Name or number for the column of site nodes (i.e. primary nodes).

species_col

Name or number for the column of species nodes (i.e. feature nodes).

return_node_type

A character indicating what types of nodes (site, species, or both) should be returned in the output (return_node_type = "both" by default).

algorithm_in_output

A boolean indicating if the original output of cluster_walktrap should be returned in the output (TRUE by default, see Value).

Value

A list of class bioregion.clusters with five slots:

  1. name: A character containing the name of the algorithm.

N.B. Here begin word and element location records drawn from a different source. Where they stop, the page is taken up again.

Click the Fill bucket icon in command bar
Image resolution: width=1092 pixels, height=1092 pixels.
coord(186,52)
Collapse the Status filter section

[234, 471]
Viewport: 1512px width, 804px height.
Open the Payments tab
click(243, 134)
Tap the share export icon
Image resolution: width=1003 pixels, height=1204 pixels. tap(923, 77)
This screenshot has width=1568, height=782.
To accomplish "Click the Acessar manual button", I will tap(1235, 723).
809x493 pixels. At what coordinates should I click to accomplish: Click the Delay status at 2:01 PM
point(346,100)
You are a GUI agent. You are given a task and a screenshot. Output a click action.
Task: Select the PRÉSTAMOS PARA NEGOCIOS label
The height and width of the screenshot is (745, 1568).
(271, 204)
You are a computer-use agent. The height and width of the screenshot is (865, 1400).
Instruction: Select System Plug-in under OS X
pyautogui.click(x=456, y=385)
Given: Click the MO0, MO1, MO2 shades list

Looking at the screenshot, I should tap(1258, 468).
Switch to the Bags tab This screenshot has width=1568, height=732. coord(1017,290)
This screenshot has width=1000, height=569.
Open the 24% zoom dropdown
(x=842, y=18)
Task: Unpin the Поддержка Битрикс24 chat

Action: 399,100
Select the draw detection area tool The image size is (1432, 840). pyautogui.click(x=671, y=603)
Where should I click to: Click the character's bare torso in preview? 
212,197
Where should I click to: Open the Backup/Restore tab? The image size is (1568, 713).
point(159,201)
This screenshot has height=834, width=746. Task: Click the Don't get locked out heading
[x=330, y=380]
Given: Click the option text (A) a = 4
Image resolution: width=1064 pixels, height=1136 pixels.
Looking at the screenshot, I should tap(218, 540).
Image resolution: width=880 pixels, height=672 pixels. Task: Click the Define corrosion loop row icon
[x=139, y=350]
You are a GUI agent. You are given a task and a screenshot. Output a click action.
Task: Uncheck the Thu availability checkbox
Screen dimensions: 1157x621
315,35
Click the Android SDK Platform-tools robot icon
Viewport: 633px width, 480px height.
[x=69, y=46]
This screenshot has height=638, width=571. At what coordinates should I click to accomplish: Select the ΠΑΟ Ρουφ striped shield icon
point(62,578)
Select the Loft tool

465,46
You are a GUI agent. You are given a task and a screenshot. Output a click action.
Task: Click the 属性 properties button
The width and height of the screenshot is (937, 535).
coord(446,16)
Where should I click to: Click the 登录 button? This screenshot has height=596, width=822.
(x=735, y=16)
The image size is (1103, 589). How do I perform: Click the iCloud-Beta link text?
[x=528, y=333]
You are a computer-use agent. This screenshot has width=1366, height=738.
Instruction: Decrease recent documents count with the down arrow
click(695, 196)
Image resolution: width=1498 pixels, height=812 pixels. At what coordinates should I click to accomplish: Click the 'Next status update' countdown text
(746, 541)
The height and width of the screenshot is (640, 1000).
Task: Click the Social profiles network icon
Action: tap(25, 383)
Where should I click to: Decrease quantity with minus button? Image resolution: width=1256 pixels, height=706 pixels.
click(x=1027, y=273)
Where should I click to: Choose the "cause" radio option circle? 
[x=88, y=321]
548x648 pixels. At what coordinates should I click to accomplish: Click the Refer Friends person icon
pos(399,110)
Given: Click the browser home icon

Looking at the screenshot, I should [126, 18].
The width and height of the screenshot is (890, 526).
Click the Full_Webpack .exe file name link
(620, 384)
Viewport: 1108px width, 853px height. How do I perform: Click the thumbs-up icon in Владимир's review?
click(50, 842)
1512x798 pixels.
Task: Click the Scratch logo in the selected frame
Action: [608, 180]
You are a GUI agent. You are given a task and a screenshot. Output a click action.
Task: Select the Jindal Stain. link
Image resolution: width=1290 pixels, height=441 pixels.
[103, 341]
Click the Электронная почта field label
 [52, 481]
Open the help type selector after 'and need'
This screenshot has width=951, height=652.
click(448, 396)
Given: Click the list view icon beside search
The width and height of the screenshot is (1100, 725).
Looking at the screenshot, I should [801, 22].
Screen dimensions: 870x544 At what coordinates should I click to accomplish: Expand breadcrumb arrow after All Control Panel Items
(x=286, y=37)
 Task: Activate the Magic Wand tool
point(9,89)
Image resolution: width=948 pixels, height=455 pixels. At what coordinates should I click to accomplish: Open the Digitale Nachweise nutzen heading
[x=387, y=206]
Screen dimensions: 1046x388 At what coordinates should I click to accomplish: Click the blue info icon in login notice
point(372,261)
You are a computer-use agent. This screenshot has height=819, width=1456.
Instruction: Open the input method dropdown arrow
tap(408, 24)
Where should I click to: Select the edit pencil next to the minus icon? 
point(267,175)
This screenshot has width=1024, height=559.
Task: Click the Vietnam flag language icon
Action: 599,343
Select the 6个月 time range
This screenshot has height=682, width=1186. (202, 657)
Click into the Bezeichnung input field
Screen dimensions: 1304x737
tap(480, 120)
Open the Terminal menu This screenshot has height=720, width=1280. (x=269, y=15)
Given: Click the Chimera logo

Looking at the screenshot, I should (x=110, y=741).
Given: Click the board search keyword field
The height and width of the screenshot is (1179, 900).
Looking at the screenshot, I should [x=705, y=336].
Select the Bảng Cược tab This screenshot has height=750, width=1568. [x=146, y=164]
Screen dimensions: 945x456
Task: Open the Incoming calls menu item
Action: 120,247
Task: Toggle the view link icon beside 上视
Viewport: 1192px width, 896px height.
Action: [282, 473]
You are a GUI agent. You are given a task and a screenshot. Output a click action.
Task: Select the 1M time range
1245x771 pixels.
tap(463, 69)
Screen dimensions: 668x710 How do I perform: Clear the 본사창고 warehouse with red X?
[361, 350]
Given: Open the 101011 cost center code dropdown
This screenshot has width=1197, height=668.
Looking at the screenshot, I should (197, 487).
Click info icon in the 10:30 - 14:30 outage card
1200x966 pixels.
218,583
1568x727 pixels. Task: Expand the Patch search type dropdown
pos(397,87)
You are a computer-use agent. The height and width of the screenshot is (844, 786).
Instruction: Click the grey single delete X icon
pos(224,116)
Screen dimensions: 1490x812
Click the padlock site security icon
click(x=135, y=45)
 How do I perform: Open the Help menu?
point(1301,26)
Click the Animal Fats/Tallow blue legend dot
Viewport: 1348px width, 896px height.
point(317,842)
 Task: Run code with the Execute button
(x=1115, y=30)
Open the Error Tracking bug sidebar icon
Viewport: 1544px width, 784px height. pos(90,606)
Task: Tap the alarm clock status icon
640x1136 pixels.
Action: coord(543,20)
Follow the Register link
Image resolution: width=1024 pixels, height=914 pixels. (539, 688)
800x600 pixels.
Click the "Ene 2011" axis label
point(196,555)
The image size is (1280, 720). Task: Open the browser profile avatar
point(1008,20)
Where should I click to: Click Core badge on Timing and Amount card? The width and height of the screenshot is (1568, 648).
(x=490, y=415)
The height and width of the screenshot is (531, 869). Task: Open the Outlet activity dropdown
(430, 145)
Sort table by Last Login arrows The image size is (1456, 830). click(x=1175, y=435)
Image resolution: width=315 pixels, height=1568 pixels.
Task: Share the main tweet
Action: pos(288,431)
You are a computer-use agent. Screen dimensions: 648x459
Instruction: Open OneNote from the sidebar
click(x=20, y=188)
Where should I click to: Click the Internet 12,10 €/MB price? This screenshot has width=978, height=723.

  2. args: A list of input arguments as provided by the user.

  3. inputs: A list of characteristics of the clustering process.

  4. algorithm: A list of all objects associated with the clustering procedure, such as original cluster objects (only if algorithm_in_output = TRUE).

  5. clusters: A data.frame containing the clustering results.

In the algorithm slot, if algorithm_in_output = TRUE, users can find the output of cluster_walktrap.

Details

This function is based on random walks (Pons & Latapy, 2005) as implemented in the igraph package (cluster_walktrap).

Note

Although this algorithm was not primarily designed to deal with bipartite networks, it is possible to consider the bipartite network as unipartite network (bipartite = TRUE).

Do not forget to indicate which of the first two columns is dedicated to the site nodes (i.e. primary nodes) and species nodes (i.e. feature nodes) using the arguments site_col and species_col. The type of nodes returned in the output can be chosen with the argument return_node_type equal to both to keep both types of nodes, sites to preserve only the site nodes, and species to preserve only the species nodes.

References

Pons P & Latapy M (2005) Computing Communities in Large Networks Using Random Walks. In Yolum I, Güngör T, Gürgen F, Özturan C (eds.), Computer and Information Sciences - ISCIS 2005, Lecture Notes in Computer Science, 284-293.

See also

For more details illustrated with a practical example, see the vignette: https://biorgeo.github.io/bioregion/articles/a4_3_network_clustering.html.

Associated functions: netclu_infomap netclu_louvain netclu_oslom

Author

Maxime Lenormand (maxime.lenormand@inrae.fr)
Pierre Denelle (pierre.denelle@gmail.com)
Boris Leroy (leroy.boris@gmail.com)

Examples

comat <- matrix(sample(1000, 50), 5, 10)
rownames(comat) <- paste0("Site", 1:5)
colnames(comat) <- paste0("Species", 1:10)

net <- similarity(comat, metric = "Simpson")
com <- netclu_walktrap(net)

net_bip <- mat_to_net(comat, weight = TRUE)
clust2 <- netclu_walktrap(net_bip, bipartite = TRUE)